▸ INFORMATION PROVIDED:
----
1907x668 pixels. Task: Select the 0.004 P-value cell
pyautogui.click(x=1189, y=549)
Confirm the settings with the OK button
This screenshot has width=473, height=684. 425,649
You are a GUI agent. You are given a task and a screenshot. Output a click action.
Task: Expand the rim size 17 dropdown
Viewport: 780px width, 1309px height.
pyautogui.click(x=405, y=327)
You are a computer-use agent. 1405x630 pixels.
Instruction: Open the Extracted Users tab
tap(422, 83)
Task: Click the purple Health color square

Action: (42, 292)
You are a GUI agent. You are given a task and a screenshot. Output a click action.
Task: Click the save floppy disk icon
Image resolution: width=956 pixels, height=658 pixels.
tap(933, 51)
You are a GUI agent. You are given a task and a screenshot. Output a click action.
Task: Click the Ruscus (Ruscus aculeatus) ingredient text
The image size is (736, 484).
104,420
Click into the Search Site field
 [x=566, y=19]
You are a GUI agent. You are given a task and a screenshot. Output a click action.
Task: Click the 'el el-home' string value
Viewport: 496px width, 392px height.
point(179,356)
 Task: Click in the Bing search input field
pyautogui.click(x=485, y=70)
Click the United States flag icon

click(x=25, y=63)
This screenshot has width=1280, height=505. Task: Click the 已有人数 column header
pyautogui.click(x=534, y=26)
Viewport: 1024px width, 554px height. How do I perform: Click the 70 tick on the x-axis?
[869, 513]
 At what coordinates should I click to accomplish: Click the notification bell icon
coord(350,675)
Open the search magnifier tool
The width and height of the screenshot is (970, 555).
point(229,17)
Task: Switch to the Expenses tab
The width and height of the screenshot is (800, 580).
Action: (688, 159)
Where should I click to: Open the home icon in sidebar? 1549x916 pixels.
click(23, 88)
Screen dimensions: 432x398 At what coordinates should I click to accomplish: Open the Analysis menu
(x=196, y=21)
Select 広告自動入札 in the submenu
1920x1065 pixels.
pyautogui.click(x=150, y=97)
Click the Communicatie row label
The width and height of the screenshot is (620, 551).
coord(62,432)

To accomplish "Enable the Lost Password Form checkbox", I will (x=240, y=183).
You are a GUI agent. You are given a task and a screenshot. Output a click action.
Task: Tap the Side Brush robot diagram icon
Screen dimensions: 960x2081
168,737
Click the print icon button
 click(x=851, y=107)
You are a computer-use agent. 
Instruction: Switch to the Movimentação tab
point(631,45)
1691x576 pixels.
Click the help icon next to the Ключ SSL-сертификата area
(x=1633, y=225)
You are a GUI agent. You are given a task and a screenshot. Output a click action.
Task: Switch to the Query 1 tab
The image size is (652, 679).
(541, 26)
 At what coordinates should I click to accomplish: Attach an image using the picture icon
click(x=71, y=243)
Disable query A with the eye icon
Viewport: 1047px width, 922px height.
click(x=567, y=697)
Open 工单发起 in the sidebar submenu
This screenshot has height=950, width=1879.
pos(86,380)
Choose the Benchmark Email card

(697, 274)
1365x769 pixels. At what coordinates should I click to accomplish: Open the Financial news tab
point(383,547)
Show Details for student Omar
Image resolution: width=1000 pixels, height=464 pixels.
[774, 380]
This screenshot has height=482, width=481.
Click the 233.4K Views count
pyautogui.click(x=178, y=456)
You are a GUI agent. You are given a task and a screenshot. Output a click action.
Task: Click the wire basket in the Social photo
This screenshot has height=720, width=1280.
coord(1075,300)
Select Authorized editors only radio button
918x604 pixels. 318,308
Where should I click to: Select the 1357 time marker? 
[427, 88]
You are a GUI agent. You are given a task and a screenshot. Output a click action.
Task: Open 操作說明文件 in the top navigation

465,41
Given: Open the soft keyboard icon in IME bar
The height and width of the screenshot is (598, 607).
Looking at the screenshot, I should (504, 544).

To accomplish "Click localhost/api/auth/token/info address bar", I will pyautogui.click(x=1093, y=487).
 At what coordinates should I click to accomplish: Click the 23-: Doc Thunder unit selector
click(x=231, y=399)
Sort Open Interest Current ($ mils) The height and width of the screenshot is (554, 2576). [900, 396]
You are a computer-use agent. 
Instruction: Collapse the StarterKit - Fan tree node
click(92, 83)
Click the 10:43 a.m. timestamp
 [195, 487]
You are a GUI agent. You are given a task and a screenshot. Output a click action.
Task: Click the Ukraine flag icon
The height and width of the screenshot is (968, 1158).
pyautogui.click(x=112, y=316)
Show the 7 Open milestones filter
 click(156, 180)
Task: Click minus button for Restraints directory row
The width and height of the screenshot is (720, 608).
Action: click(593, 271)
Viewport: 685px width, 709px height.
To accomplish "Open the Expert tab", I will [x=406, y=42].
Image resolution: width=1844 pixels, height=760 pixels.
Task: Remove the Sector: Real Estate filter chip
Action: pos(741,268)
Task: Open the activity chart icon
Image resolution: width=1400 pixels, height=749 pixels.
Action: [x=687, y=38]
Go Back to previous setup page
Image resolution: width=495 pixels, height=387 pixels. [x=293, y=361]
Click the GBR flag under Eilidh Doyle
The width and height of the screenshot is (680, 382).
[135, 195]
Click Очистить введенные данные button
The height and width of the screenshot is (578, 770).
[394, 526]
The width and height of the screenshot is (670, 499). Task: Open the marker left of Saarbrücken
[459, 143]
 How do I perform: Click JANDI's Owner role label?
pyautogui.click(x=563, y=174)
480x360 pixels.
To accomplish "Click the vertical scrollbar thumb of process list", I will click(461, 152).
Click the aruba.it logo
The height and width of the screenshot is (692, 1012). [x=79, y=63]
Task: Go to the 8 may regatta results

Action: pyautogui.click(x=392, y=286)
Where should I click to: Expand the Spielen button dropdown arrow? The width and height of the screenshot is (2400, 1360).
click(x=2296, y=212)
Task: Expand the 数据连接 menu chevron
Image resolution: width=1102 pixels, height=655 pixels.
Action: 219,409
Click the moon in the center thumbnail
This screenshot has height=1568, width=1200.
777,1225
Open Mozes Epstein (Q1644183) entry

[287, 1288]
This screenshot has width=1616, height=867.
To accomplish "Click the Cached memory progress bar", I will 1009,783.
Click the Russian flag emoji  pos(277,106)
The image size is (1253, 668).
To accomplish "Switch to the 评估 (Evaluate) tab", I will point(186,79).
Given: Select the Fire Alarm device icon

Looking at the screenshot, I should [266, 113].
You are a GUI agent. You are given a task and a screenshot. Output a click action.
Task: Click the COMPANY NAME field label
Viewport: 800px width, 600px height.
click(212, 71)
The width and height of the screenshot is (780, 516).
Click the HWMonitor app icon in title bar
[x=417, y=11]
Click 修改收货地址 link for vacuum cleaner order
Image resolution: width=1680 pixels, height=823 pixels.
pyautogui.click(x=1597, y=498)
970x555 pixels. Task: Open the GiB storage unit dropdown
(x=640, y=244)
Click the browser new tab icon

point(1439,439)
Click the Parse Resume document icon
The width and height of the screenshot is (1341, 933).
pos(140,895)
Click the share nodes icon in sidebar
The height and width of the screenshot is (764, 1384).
----
▸ WORK ITEM: Restate the full listing word for word, leaving out nothing.

▸ ANSWER SECTION:
1907x668 pixels. Task: Select the 0.004 P-value cell
pyautogui.click(x=1189, y=549)
Confirm the settings with the OK button
This screenshot has width=473, height=684. 425,649
You are a GUI agent. You are given a task and a screenshot. Output a click action.
Task: Expand the rim size 17 dropdown
Viewport: 780px width, 1309px height.
pyautogui.click(x=405, y=327)
You are a computer-use agent. 1405x630 pixels.
Instruction: Open the Extracted Users tab
tap(422, 83)
Task: Click the purple Health color square

Action: (42, 292)
You are a GUI agent. You are given a task and a screenshot. Output a click action.
Task: Click the save floppy disk icon
Image resolution: width=956 pixels, height=658 pixels.
tap(933, 51)
You are a GUI agent. You are given a task and a screenshot. Output a click action.
Task: Click the Ruscus (Ruscus aculeatus) ingredient text
The image size is (736, 484).
104,420
Click into the Search Site field
 [x=566, y=19]
You are a GUI agent. You are given a task and a screenshot. Output a click action.
Task: Click the 'el el-home' string value
Viewport: 496px width, 392px height.
point(179,356)
 Task: Click in the Bing search input field
pyautogui.click(x=485, y=70)
Click the United States flag icon

click(x=25, y=63)
This screenshot has width=1280, height=505. Task: Click the 已有人数 column header
pyautogui.click(x=534, y=26)
Viewport: 1024px width, 554px height. How do I perform: Click the 70 tick on the x-axis?
[869, 513]
 At what coordinates should I click to accomplish: Click the notification bell icon
coord(350,675)
Open the search magnifier tool
The width and height of the screenshot is (970, 555).
point(229,17)
Task: Switch to the Expenses tab
The width and height of the screenshot is (800, 580).
Action: (688, 159)
Where should I click to: Open the home icon in sidebar? 1549x916 pixels.
click(23, 88)
Screen dimensions: 432x398 At what coordinates should I click to accomplish: Open the Analysis menu
(x=196, y=21)
Select 広告自動入札 in the submenu
1920x1065 pixels.
pyautogui.click(x=150, y=97)
Click the Communicatie row label
The width and height of the screenshot is (620, 551).
coord(62,432)

To accomplish "Enable the Lost Password Form checkbox", I will (x=240, y=183).
You are a GUI agent. You are given a task and a screenshot. Output a click action.
Task: Tap the Side Brush robot diagram icon
Screen dimensions: 960x2081
168,737
Click the print icon button
 click(x=851, y=107)
You are a computer-use agent. 
Instruction: Switch to the Movimentação tab
point(631,45)
1691x576 pixels.
Click the help icon next to the Ключ SSL-сертификата area
(x=1633, y=225)
You are a GUI agent. You are given a task and a screenshot. Output a click action.
Task: Switch to the Query 1 tab
The image size is (652, 679).
(541, 26)
 At what coordinates should I click to accomplish: Attach an image using the picture icon
click(x=71, y=243)
Disable query A with the eye icon
Viewport: 1047px width, 922px height.
click(x=567, y=697)
Open 工单发起 in the sidebar submenu
This screenshot has height=950, width=1879.
pos(86,380)
Choose the Benchmark Email card

(697, 274)
1365x769 pixels. At what coordinates should I click to accomplish: Open the Financial news tab
point(383,547)
Show Details for student Omar
Image resolution: width=1000 pixels, height=464 pixels.
[774, 380]
This screenshot has height=482, width=481.
Click the 233.4K Views count
pyautogui.click(x=178, y=456)
You are a GUI agent. You are given a task and a screenshot. Output a click action.
Task: Click the wire basket in the Social photo
This screenshot has height=720, width=1280.
coord(1075,300)
Select Authorized editors only radio button
918x604 pixels. 318,308
Where should I click to: Select the 1357 time marker? 
[427, 88]
You are a GUI agent. You are given a task and a screenshot. Output a click action.
Task: Open 操作說明文件 in the top navigation

465,41
Given: Open the soft keyboard icon in IME bar
The height and width of the screenshot is (598, 607).
Looking at the screenshot, I should (504, 544).

To accomplish "Click localhost/api/auth/token/info address bar", I will pyautogui.click(x=1093, y=487).
 At what coordinates should I click to accomplish: Click the 23-: Doc Thunder unit selector
click(x=231, y=399)
Sort Open Interest Current ($ mils) The height and width of the screenshot is (554, 2576). [900, 396]
You are a computer-use agent. 
Instruction: Collapse the StarterKit - Fan tree node
click(92, 83)
Click the 10:43 a.m. timestamp
 [195, 487]
You are a GUI agent. You are given a task and a screenshot. Output a click action.
Task: Click the Ukraine flag icon
The height and width of the screenshot is (968, 1158).
pyautogui.click(x=112, y=316)
Show the 7 Open milestones filter
 click(156, 180)
Task: Click minus button for Restraints directory row
The width and height of the screenshot is (720, 608).
Action: click(593, 271)
Viewport: 685px width, 709px height.
To accomplish "Open the Expert tab", I will [x=406, y=42].
Image resolution: width=1844 pixels, height=760 pixels.
Task: Remove the Sector: Real Estate filter chip
Action: pos(741,268)
Task: Open the activity chart icon
Image resolution: width=1400 pixels, height=749 pixels.
Action: [x=687, y=38]
Go Back to previous setup page
Image resolution: width=495 pixels, height=387 pixels. [x=293, y=361]
Click the GBR flag under Eilidh Doyle
The width and height of the screenshot is (680, 382).
[135, 195]
Click Очистить введенные данные button
The height and width of the screenshot is (578, 770).
[394, 526]
The width and height of the screenshot is (670, 499). Task: Open the marker left of Saarbrücken
[459, 143]
 How do I perform: Click JANDI's Owner role label?
pyautogui.click(x=563, y=174)
480x360 pixels.
To accomplish "Click the vertical scrollbar thumb of process list", I will click(461, 152).
Click the aruba.it logo
The height and width of the screenshot is (692, 1012). [x=79, y=63]
Task: Go to the 8 may regatta results

Action: pyautogui.click(x=392, y=286)
Where should I click to: Expand the Spielen button dropdown arrow? The width and height of the screenshot is (2400, 1360).
click(x=2296, y=212)
Task: Expand the 数据连接 menu chevron
Image resolution: width=1102 pixels, height=655 pixels.
Action: 219,409
Click the moon in the center thumbnail
This screenshot has height=1568, width=1200.
777,1225
Open Mozes Epstein (Q1644183) entry

[287, 1288]
This screenshot has width=1616, height=867.
To accomplish "Click the Cached memory progress bar", I will 1009,783.
Click the Russian flag emoji  pos(277,106)
The image size is (1253, 668).
To accomplish "Switch to the 评估 (Evaluate) tab", I will point(186,79).
Given: Select the Fire Alarm device icon

Looking at the screenshot, I should [266, 113].
You are a GUI agent. You are given a task and a screenshot. Output a click action.
Task: Click the COMPANY NAME field label
Viewport: 800px width, 600px height.
click(212, 71)
The width and height of the screenshot is (780, 516).
Click the HWMonitor app icon in title bar
[x=417, y=11]
Click 修改收货地址 link for vacuum cleaner order
Image resolution: width=1680 pixels, height=823 pixels.
pyautogui.click(x=1597, y=498)
970x555 pixels. Task: Open the GiB storage unit dropdown
(x=640, y=244)
Click the browser new tab icon

point(1439,439)
Click the Parse Resume document icon
The width and height of the screenshot is (1341, 933).
pos(140,895)
Click the share nodes icon in sidebar
The height and width of the screenshot is (764, 1384).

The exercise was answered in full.